On the other side, Vincent explained how well he would do if he chose to lead the group, which he wouldn’t. Not this time, girls.  That treat went to a kindly optician called Gavin. From Liverpool.

“Things are cheaper in East London,” muttered Susan, thinking about a group of poor children happily playing with an old stick in Dalston.

Irishman Jim was on the phone promising a handshake to a butcher.

THE ACTUAL DOING OF THINGS

Showing the kind of cutthroat business acumen that did everything to explain those wonderful A level results, Susan immediately put her team to work – first on phones in an office, then on phones in cabs. Gavin, meanwhile, shouted out of a window to see if any passers-by might know what a cloche is. His team eventually left the building at 11.25am, once Vincent had finished seductively licking cappuccino foam from his fingertips.

Only five and a half hours to go, no deal’s done, whilst in a butcher’s shop somewhere, a very lucky meat hacker was on the receiving end of that handshake from Jim. A handshake which cost £170 in return for some steaks.

Gavin started the day like a stubbly Tom Cruise excited to do business with people, then ended it like Dustin Hoffman in Rain Man

“Put it this way, I’m charming as fuck,” said Jim to a cameraman, attempting to smear cow blood from the palm of his hand on the inside of his trouser pocket.

To summarise the rest of a very long task: Susan visited all of the most dreamy and expensive shops in London, and managed to haggle a single penny off the world’s most expensive top hat. Vincent cruised around town in his usual pussy-wagon. Gavin started the day like a stubbly Tom Cruise excited to do business with people, then ended it like Dustin Hoffman in Rain Man. And at one point Nick Hewer looked absolutely appalled about something in a shop specialising in fine silks.

By 5pm, Gavin had managed to buy six items, Susan nine – including the best part of half a grand on tea. Sugar was going to be furious. He hates that kind of bullshit.

THE BOARDROOM ROUND ONE

“Lord Sugar will see you now,” whispered a lonely voice coming from underneath a desk.

And the teams trooped into the boardroom, to await Sugar’s arrival through a door made from the same glass used to make posh shower cubicles. He duly entered and took his place on his magnificent Mastermind chair, which looked spectacularly good when compared to the shit ones provided for his guests.

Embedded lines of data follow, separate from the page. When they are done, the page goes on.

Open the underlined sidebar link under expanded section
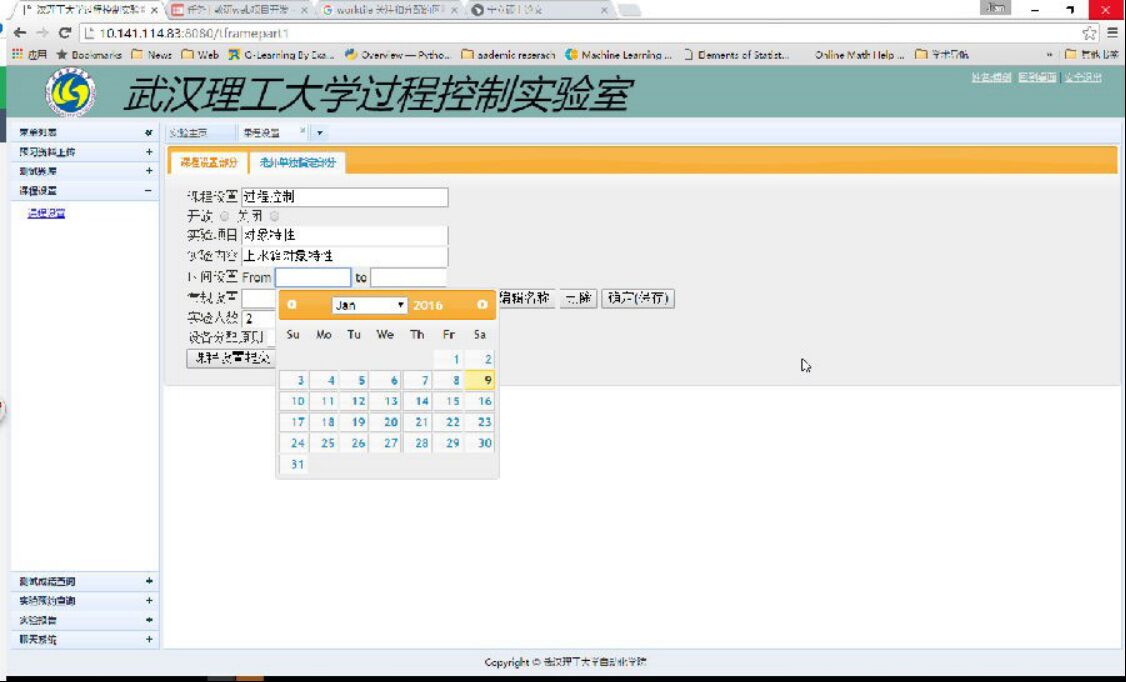Image resolution: width=1126 pixels, height=682 pixels. pyautogui.click(x=46, y=213)
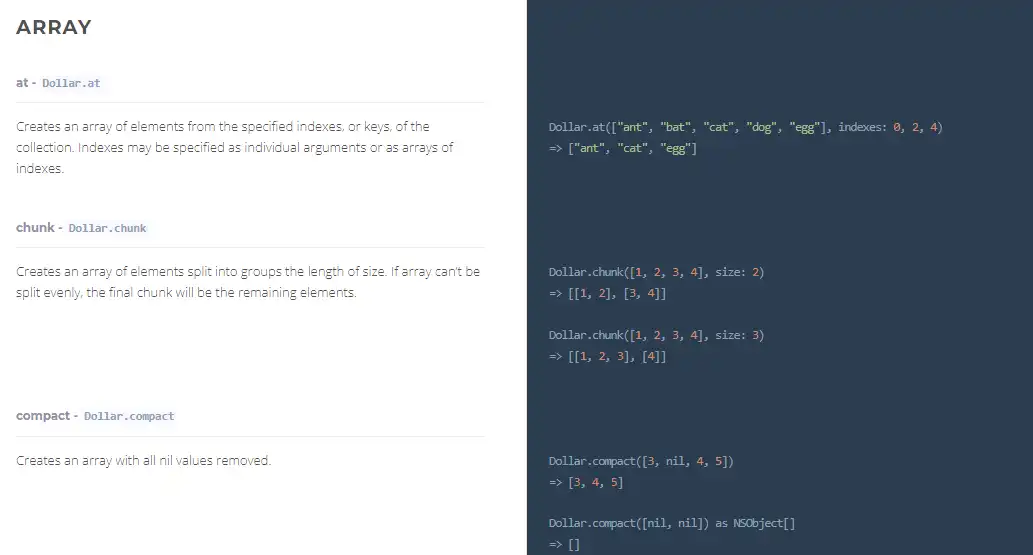Click the Dollar.at inline code label
This screenshot has width=1033, height=555.
(71, 83)
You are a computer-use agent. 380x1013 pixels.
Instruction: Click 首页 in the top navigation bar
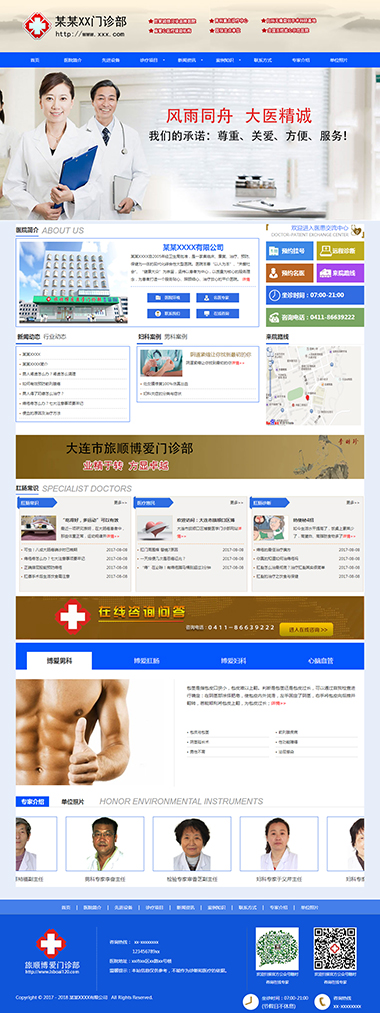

“Good team leaders?” he asked, nodding first towards Gavin, then to Susan. Then back to Gavin. Then Susan. Then Gavin. Susan. Gavin. Susan. Gavin. Susan. Gavin. Susan. Susan (gotcha! Every time!).

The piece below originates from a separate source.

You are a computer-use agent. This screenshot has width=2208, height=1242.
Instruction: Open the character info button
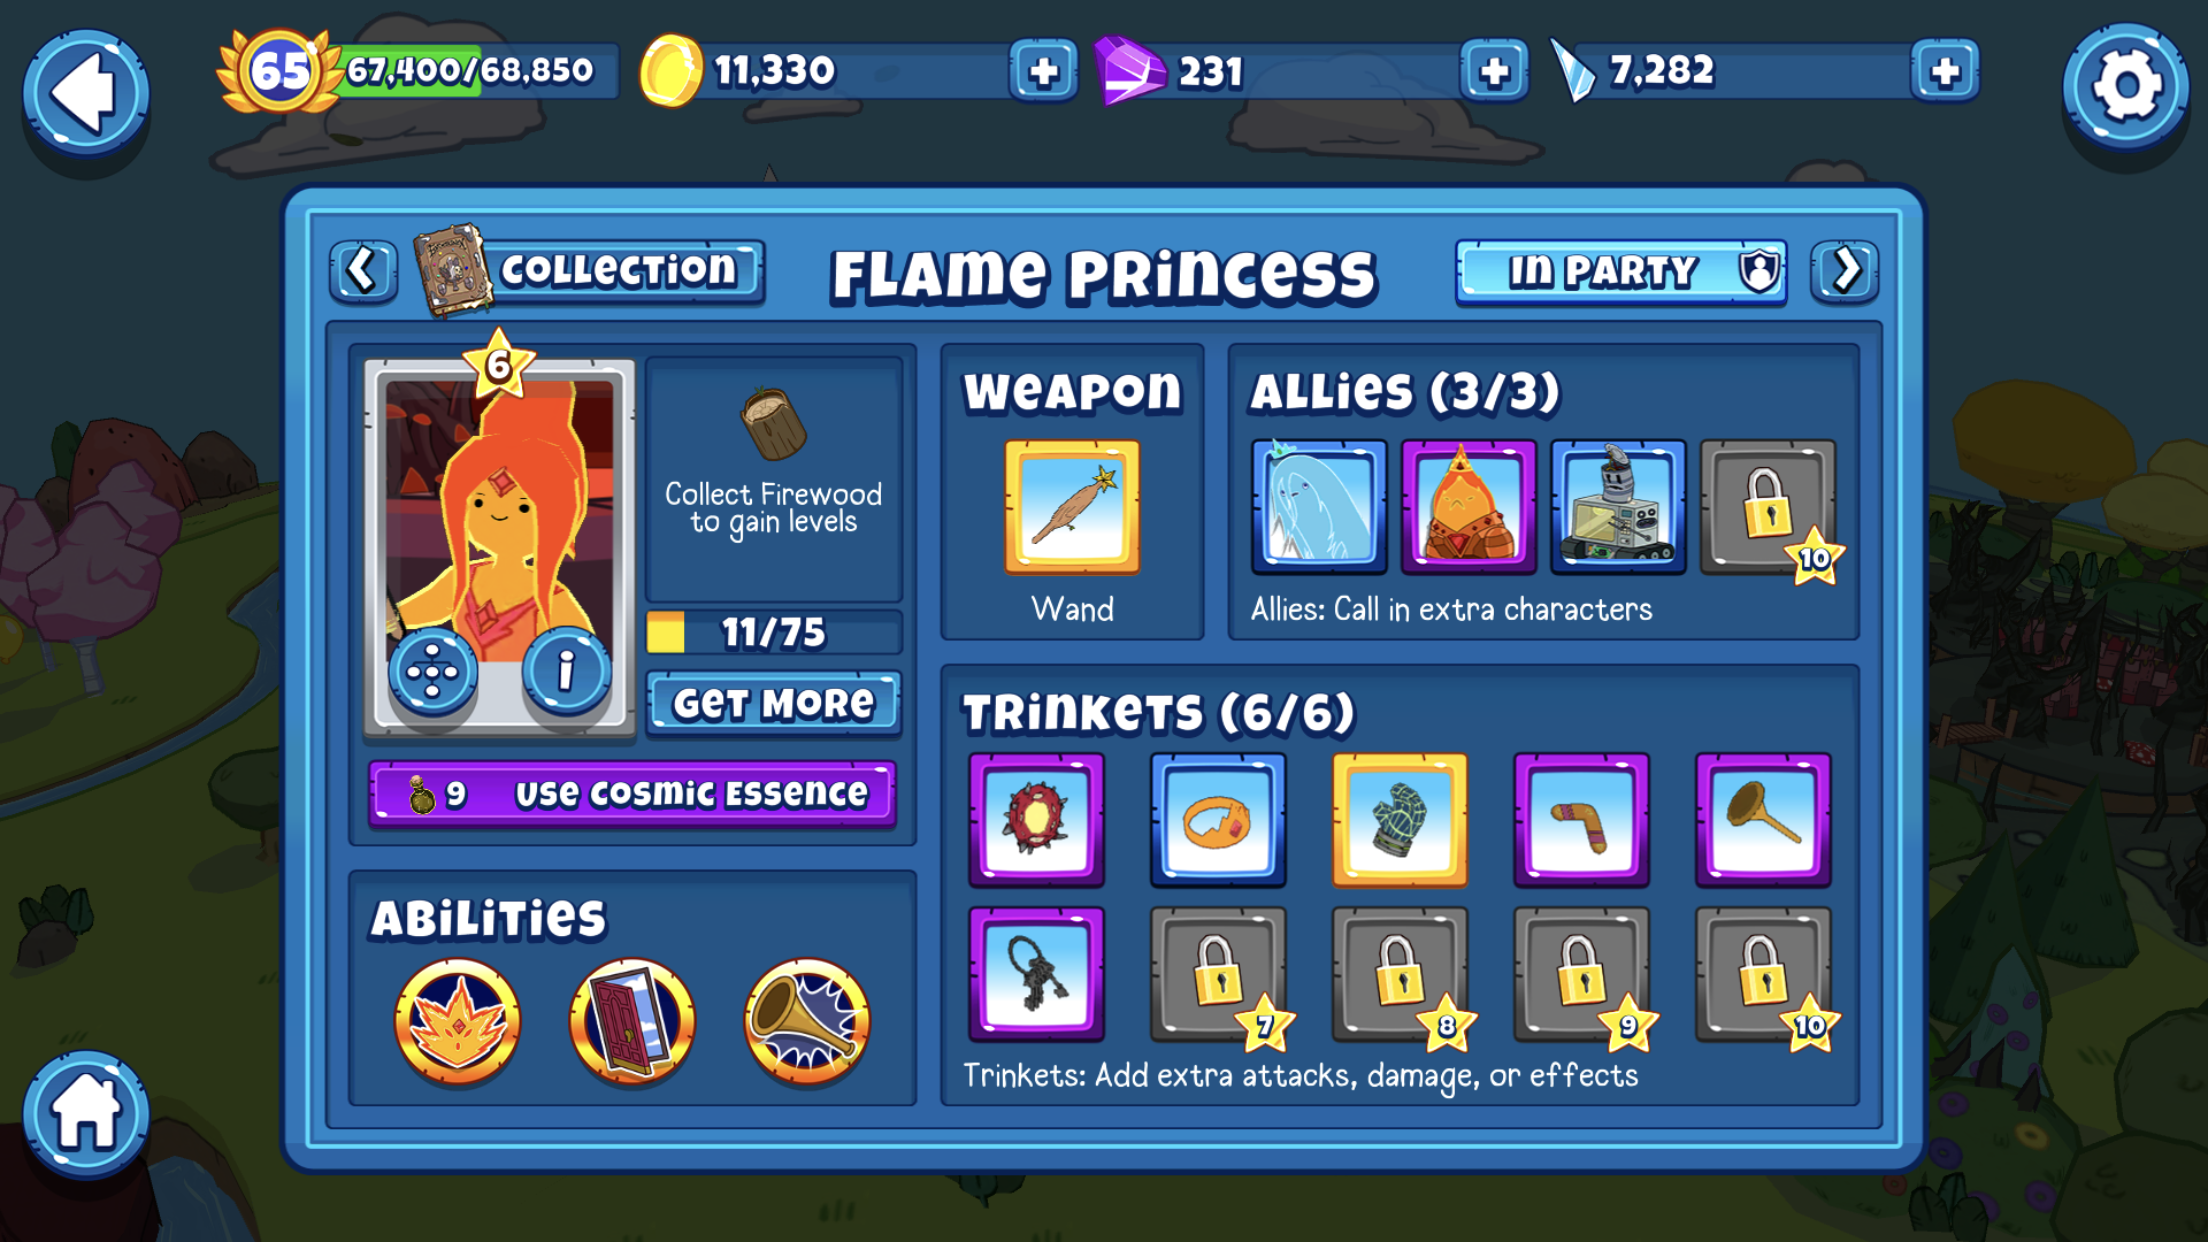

Susan’s team did thumbs up signs, whilst Gavin’s kind of said nothing, but suggested that he was rubbish. As Sugar knows all too well, silence speaks volumes. It’s knowing things like that which has got him where he is today.

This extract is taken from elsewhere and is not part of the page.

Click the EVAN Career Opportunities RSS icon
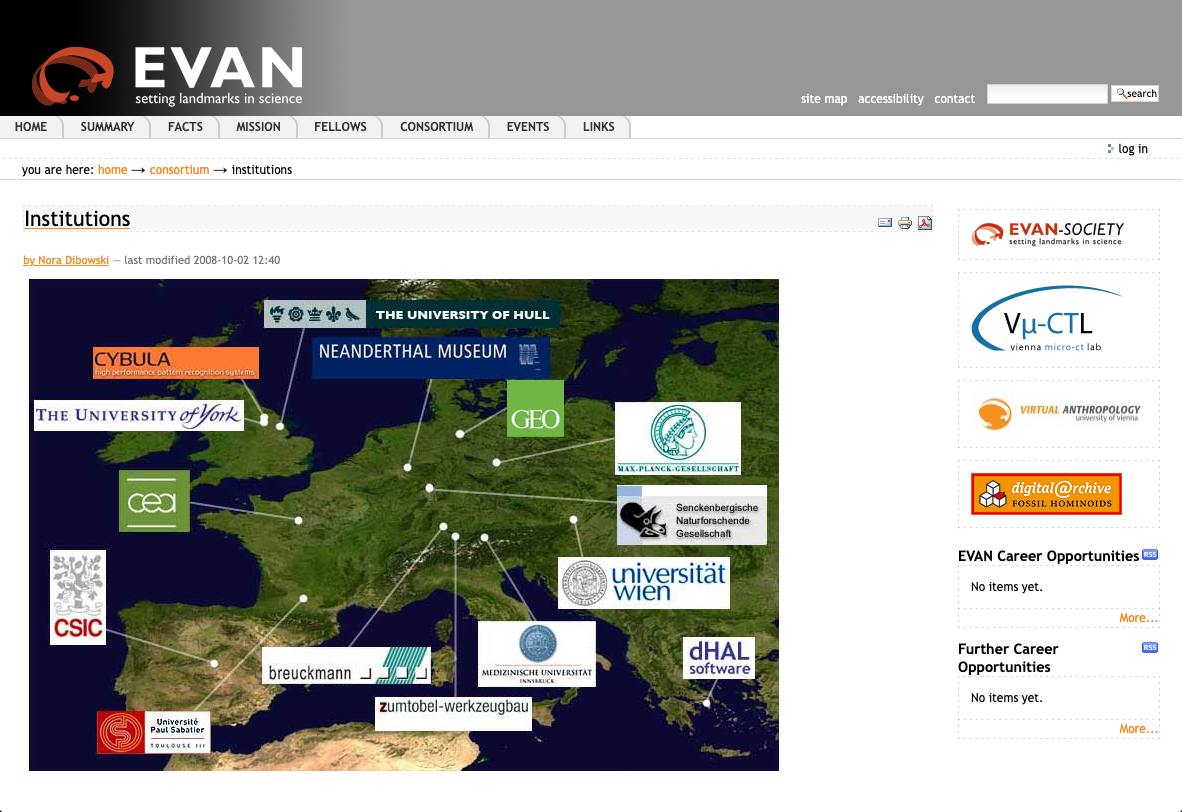Image resolution: width=1182 pixels, height=812 pixels. (x=1150, y=555)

Hewer jabbed his fingers at a calculator, did some maths. Venture had won! By eight quid!

“There is no hiding place,” said Karen Brady, whilst just yards away in reception, a lady underneath a desk started seriously sweating.

The winners were treated to a night at a sexy circus/bar, where they could drink cocktails and talk business achievements whilst trapeze artists dangled above them unnoticed. The other sorry lot went to Heartbreak Café for a round of builder’s tea, and a cherry liqueur based cocktail for Vincent.

THE BOARDROOM ROUND TWO

The Shard, plinky plonky music. “Lord Sugar will see you now… again.”

They were all guilty of messing this one up. Gavin for refusing to leave the initial planning meeting despite Karen Brady repeatedly tapping her watch and coughing “for fuck’s sake” into her fist. Vincent for not allowing anyone to finish a phone call without him lurching across, grabbing the phone and closing the deal himself. Zoe for being completely invisible throughout the task. And lo, conveniently, it was those three left in line to feel the wrath of Lord Sugar’s judgmental firing finger.

Vincent played with his hair, Sugar made a borderline racist joke about Belgium, Zoe stared out of the window.

“Get out Gavin!” barked Sugar, eventually. And off he went to sit at a cab rank and bitch about Vincent.

“There is no hiding place,” said Karen Brady, whilst just yards away in reception, a lady underneath a desk started seriously sweating.